WHAT THE TASK REQUIRES: Rewrite the data from the line with "Image resolution: width=600" to the line with "price-tick-label: 3,440.00 is", changing "Identify the location of" to "Find the position of" and leaving everything else the same.

INPUT FOR THIS TASK:
———
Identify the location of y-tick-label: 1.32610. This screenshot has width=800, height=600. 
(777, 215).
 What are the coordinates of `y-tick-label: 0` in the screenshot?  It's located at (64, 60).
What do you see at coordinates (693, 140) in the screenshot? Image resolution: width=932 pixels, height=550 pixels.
———
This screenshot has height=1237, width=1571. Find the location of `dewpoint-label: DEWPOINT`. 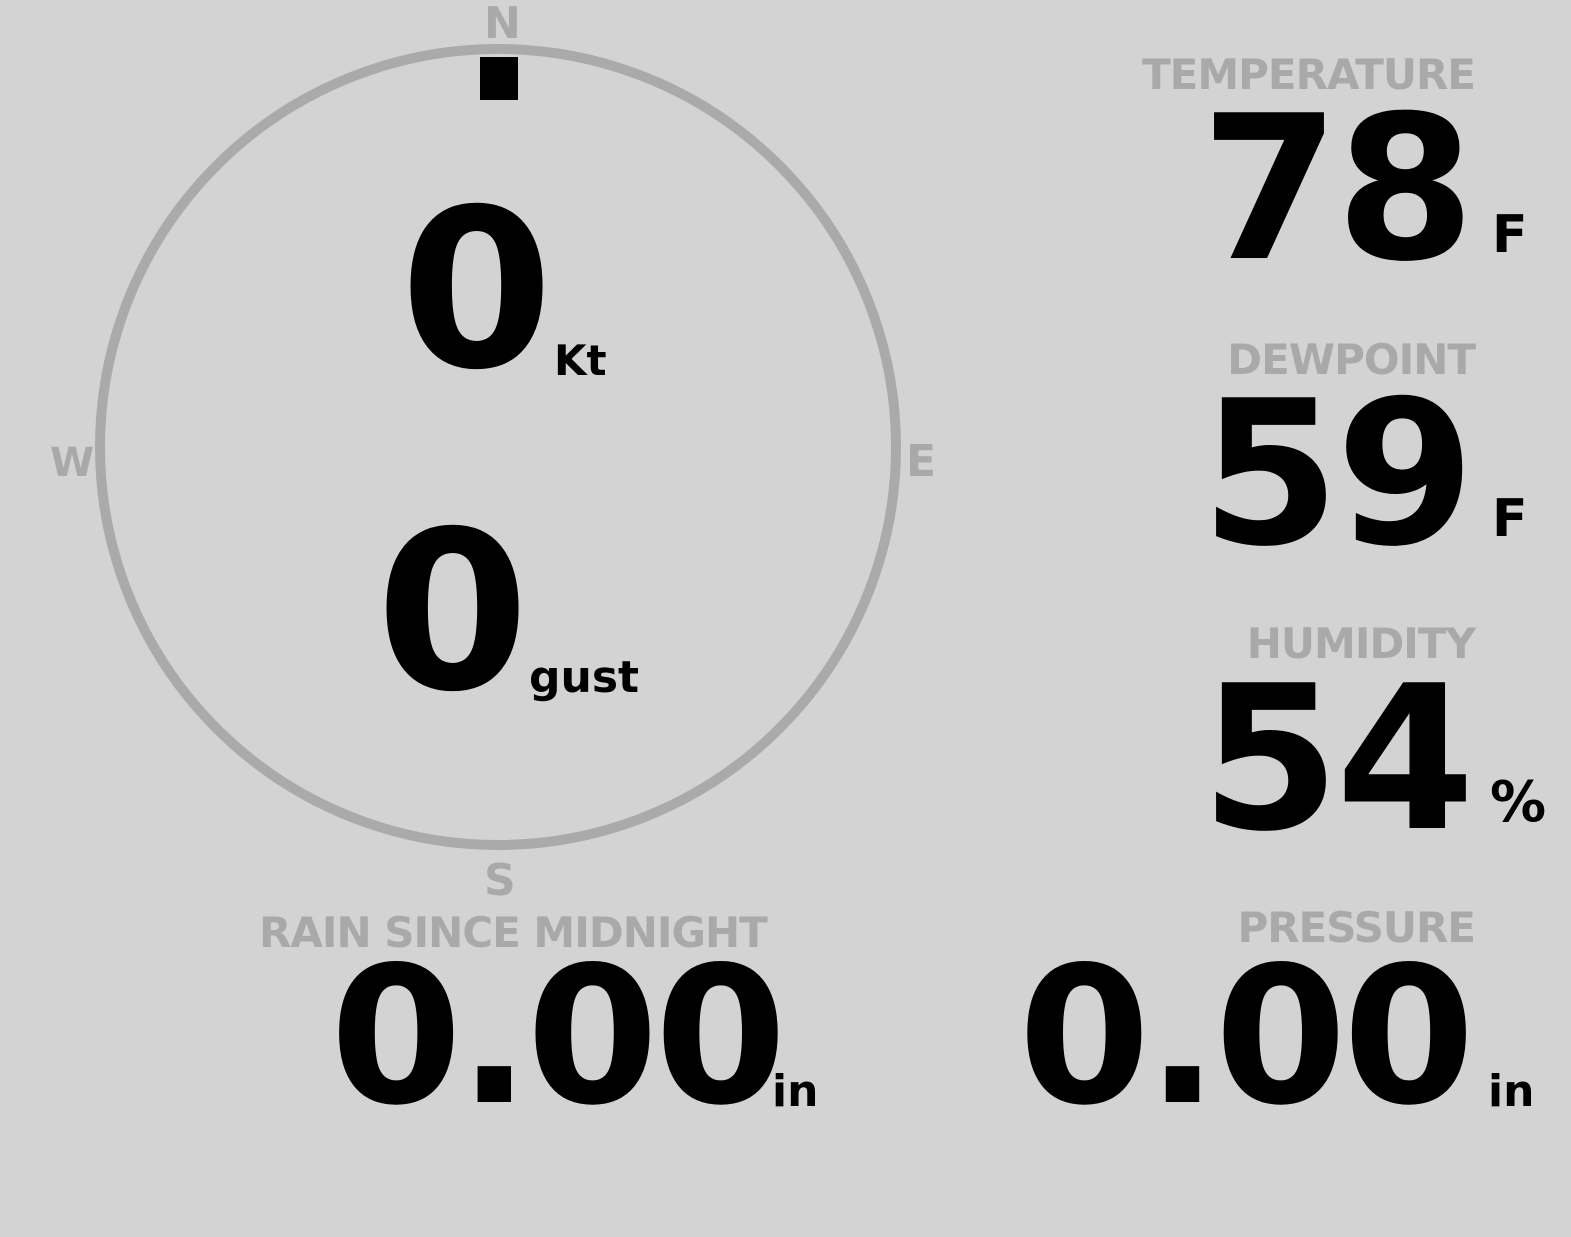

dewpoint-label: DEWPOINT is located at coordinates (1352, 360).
———
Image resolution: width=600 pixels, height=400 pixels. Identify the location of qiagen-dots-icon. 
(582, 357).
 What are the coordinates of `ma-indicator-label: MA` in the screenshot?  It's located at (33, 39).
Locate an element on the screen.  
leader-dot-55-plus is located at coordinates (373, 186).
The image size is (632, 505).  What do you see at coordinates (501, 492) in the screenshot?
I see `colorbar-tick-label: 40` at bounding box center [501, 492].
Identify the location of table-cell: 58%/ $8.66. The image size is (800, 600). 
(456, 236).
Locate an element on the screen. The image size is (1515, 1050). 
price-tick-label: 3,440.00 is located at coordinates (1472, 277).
———
EXPECTED OUTPUT:
Image resolution: width=600 pixels, height=400 pixels. Find the position of qiagen-dots-icon. 
(582, 357).
 What are the coordinates of `ma-indicator-label: MA` in the screenshot?  It's located at (33, 39).
Locate an element on the screen.  
leader-dot-55-plus is located at coordinates (373, 186).
The image size is (632, 505).  What do you see at coordinates (501, 492) in the screenshot?
I see `colorbar-tick-label: 40` at bounding box center [501, 492].
Find the position of table-cell: 58%/ $8.66. The image size is (800, 600). 
(456, 236).
Locate an element on the screen. The image size is (1515, 1050). 
price-tick-label: 3,440.00 is located at coordinates (1472, 277).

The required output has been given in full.